« Remettre inlassablement en question l’ipséité de toutes les pluralités individuelles » ; « décevoir, au sens de tromper, à travers le recours réitéré aux raisonnements rhétoriques » ; « l’auteur met à nu sans tabous les sombres catacombes de l’inconscient collectif » : voici seulement quelques phrases parmi les 23 716 combinaisons possibles du xyloglossaire artistique de Stephan Ansermet, paru ce janvier en 3e édition (Éditions Castagniééé) et intégralement consultable en ligne [1].

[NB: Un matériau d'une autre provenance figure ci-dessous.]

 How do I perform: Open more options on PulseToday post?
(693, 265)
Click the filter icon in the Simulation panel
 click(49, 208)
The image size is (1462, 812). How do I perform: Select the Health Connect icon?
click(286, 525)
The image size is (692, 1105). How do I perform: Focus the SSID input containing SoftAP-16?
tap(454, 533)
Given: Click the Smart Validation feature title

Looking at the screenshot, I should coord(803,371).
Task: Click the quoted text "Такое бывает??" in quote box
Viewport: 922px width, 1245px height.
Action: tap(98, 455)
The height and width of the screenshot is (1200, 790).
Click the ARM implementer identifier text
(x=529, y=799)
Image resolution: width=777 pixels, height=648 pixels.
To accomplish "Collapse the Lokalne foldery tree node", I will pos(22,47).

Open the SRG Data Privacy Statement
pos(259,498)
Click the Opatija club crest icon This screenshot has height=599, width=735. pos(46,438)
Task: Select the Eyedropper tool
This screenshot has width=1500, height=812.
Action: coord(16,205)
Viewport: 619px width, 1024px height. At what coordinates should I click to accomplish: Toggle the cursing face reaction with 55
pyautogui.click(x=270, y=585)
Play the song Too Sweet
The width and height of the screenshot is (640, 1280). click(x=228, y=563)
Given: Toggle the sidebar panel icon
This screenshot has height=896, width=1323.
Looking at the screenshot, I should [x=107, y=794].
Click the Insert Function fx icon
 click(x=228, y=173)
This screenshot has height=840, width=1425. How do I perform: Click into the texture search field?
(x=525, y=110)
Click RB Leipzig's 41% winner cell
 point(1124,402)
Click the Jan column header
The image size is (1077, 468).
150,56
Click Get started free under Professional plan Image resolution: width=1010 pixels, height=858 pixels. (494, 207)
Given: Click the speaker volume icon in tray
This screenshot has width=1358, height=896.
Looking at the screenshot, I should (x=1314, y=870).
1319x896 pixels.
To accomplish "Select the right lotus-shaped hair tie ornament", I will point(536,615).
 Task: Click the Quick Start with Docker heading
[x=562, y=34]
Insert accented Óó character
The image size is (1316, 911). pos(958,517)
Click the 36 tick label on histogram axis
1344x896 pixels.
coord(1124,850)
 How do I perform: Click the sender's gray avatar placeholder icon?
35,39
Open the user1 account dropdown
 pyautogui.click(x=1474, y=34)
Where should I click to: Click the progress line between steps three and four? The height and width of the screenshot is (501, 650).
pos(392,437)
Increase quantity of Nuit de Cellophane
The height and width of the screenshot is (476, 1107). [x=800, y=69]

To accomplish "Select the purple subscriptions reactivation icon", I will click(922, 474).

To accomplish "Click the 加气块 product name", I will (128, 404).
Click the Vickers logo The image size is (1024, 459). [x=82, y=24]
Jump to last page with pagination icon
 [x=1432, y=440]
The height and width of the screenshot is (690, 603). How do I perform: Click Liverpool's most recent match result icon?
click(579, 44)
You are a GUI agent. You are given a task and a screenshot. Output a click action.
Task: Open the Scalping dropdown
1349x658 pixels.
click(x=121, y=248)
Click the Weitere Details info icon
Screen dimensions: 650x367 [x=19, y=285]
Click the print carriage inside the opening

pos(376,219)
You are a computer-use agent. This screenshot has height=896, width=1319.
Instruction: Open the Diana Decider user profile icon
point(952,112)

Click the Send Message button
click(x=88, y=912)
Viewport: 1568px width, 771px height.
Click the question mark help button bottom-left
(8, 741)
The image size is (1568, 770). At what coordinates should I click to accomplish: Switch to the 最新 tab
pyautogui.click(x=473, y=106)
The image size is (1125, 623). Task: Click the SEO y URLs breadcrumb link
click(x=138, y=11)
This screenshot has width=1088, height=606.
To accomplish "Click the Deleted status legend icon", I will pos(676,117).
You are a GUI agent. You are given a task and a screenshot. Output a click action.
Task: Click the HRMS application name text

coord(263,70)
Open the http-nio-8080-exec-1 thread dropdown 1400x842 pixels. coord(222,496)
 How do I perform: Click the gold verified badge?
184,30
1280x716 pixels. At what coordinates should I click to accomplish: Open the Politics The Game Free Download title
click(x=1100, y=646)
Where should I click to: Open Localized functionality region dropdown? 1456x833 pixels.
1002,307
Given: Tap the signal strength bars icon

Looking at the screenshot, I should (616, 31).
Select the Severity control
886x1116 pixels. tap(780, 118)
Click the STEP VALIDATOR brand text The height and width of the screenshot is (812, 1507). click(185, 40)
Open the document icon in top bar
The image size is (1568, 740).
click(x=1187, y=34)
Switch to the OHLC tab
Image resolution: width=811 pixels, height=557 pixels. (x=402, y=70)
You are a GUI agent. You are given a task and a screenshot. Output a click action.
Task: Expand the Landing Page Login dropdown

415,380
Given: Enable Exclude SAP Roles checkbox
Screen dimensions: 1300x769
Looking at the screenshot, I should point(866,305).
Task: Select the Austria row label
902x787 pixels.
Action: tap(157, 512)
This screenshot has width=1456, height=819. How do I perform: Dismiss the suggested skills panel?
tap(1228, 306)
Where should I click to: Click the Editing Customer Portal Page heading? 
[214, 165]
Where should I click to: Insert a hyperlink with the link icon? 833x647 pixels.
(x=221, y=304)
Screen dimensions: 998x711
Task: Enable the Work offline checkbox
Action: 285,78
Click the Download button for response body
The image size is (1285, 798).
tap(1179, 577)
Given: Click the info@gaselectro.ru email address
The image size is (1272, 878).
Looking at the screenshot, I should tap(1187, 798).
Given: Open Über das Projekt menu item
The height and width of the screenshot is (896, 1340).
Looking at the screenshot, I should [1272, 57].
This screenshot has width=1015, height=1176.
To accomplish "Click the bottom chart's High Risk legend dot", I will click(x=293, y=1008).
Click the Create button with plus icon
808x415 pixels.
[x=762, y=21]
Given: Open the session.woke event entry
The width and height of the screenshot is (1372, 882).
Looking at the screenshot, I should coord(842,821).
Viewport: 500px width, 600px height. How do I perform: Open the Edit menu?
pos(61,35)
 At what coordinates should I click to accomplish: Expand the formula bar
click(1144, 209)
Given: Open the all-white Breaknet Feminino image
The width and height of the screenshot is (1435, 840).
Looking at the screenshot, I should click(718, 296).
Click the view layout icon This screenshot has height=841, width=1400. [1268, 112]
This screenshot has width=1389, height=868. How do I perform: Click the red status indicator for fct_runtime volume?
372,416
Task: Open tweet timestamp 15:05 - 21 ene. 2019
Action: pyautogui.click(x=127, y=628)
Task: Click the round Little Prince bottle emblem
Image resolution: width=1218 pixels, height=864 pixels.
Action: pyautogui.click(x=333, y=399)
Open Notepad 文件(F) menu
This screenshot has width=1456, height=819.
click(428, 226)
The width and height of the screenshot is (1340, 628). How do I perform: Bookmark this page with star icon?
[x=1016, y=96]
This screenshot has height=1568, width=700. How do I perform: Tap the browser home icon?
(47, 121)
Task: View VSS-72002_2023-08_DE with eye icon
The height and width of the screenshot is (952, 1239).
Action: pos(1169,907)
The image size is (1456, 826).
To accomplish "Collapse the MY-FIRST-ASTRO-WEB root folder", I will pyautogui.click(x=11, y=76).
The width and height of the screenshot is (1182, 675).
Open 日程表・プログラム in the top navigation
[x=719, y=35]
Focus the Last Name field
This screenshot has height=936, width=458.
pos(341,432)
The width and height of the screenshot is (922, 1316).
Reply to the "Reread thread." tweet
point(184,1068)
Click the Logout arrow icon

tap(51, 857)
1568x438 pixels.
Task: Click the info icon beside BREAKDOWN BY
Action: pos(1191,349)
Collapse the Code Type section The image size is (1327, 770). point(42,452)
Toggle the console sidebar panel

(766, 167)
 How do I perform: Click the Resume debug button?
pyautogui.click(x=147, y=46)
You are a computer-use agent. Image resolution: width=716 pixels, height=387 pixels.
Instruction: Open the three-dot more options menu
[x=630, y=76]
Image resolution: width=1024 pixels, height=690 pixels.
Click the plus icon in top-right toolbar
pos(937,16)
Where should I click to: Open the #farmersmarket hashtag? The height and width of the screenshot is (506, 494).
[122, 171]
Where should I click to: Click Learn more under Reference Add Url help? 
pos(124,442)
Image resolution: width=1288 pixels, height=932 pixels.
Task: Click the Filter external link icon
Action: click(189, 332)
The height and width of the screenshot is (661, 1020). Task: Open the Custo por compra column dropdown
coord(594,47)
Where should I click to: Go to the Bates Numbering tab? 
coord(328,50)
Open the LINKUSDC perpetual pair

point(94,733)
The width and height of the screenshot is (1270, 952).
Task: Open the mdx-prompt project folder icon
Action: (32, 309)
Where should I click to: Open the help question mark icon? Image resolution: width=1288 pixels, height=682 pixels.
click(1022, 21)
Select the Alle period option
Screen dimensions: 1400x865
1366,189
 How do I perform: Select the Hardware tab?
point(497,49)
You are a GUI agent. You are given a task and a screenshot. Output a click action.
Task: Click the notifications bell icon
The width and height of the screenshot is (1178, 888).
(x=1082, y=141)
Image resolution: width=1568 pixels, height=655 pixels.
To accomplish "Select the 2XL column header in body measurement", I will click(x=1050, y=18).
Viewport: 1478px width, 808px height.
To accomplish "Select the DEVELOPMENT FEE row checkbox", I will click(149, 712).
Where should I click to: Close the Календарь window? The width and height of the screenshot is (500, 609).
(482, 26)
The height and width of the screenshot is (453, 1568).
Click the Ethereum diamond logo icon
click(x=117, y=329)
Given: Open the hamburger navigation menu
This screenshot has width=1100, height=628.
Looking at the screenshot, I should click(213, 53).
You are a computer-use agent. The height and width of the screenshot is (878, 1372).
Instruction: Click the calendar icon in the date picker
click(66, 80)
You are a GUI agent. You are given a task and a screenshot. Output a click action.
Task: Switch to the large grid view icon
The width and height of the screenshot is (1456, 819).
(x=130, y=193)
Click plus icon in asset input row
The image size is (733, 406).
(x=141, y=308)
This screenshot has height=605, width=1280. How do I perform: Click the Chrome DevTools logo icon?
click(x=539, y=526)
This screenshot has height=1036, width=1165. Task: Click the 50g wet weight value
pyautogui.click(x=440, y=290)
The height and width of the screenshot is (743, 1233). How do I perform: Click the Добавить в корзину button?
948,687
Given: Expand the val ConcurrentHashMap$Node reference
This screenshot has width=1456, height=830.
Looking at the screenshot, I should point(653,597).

Elles ne sont pas sans rappeler les titres des essais philosophiques automatiquement générés par l’un des automates de Charabia.net, comme par exemple « Pour une vision synthétique de l’extratemporanéité » ou encore « Quelle pertinence pour la certitude existentielle ? », suivis d’essais étendus tout aussi automatiques et dotés parfois d’une inquiétante vraisemblance.
Par-delà la prouesse technique que représentent de tels générateurs, la démarche — certainement un peu cynique — de leur création ne semble renvoyer à première vue qu’à un constat déjà daté de Cioran, du temps où ce dernier désignait, brillamment, tout grand système comme « brillante tautologie » [2].
Mais au-delà de cet aspect, l’objet automatique ne pourrait-il également être perçu comme véritable instrument de réflexion menant au dépassement des langues de bois ? En effet, en démontrant l’étendue du domaine de la glose vide, ne désigne-t-il pas également l’autre espace : celui où la machine n’entre pas et où se déploie le sens véritablement humain des discours, doté d’intentions, d’espoirs et de projets ?
Il se peut ainsi qu’en désignant avec précision le futile et le contingent, l’automate nous amène à déterminer avec d’autant plus de force la dimension irréductible de notre identité.